■ EXERCISE REQUIREMENTS ■
Look through the entries below and extract exactly the lines from the one containing "Click the previous page chevron arrow" through the one containing "1920x1017 pixels.", ends included.

*** EXTRACTED MATERIAL ***

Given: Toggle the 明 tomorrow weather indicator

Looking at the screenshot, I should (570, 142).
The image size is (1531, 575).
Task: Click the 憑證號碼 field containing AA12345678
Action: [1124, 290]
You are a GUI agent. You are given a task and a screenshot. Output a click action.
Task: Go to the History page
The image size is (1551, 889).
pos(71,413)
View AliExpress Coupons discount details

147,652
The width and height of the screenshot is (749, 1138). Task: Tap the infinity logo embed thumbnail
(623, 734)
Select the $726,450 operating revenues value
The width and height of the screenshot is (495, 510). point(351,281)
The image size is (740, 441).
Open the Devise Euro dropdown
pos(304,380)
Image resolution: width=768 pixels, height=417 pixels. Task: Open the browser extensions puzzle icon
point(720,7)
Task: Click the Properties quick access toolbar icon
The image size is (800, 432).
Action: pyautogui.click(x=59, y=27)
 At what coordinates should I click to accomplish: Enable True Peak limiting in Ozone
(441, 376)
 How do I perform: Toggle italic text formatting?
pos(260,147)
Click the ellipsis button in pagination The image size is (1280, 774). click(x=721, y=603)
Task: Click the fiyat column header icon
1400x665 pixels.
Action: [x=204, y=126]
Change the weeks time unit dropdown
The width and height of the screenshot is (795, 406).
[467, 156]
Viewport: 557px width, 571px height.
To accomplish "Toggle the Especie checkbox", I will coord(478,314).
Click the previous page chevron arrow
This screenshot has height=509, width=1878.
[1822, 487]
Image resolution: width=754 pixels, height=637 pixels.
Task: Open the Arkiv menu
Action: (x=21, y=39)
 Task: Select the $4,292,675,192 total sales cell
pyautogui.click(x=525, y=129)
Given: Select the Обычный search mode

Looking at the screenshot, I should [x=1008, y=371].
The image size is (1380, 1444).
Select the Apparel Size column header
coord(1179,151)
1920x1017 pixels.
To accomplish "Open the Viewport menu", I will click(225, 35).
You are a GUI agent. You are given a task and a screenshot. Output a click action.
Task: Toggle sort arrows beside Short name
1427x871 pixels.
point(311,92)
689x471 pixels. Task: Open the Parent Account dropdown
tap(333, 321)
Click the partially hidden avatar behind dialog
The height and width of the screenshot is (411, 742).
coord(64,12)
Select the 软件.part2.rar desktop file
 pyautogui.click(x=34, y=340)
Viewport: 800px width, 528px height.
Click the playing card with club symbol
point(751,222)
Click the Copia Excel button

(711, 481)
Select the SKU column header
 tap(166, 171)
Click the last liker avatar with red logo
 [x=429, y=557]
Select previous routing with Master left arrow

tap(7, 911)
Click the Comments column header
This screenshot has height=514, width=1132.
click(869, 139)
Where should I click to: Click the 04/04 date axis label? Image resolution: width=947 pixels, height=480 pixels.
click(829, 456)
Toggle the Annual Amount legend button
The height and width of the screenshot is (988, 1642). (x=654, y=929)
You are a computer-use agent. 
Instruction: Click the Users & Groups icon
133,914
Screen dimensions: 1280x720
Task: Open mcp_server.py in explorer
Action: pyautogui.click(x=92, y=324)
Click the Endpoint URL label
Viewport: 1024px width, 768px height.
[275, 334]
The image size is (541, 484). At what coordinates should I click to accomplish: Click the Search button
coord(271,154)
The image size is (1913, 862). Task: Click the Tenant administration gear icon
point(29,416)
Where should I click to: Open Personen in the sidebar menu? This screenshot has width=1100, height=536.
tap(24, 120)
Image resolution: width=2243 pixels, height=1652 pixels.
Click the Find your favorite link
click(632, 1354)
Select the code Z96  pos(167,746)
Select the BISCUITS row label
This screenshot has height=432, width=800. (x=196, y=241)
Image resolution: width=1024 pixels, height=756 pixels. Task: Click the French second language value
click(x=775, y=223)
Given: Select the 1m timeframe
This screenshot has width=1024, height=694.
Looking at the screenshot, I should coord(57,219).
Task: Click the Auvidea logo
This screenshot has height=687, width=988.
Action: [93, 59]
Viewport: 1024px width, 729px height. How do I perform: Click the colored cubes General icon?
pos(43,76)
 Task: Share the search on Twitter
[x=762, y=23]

***

■ TASK OUTPUT ■
Click the previous page chevron arrow
This screenshot has height=509, width=1878.
[1822, 487]
Image resolution: width=754 pixels, height=637 pixels.
Task: Open the Arkiv menu
Action: (x=21, y=39)
 Task: Select the $4,292,675,192 total sales cell
pyautogui.click(x=525, y=129)
Given: Select the Обычный search mode

Looking at the screenshot, I should [x=1008, y=371].
The image size is (1380, 1444).
Select the Apparel Size column header
coord(1179,151)
1920x1017 pixels.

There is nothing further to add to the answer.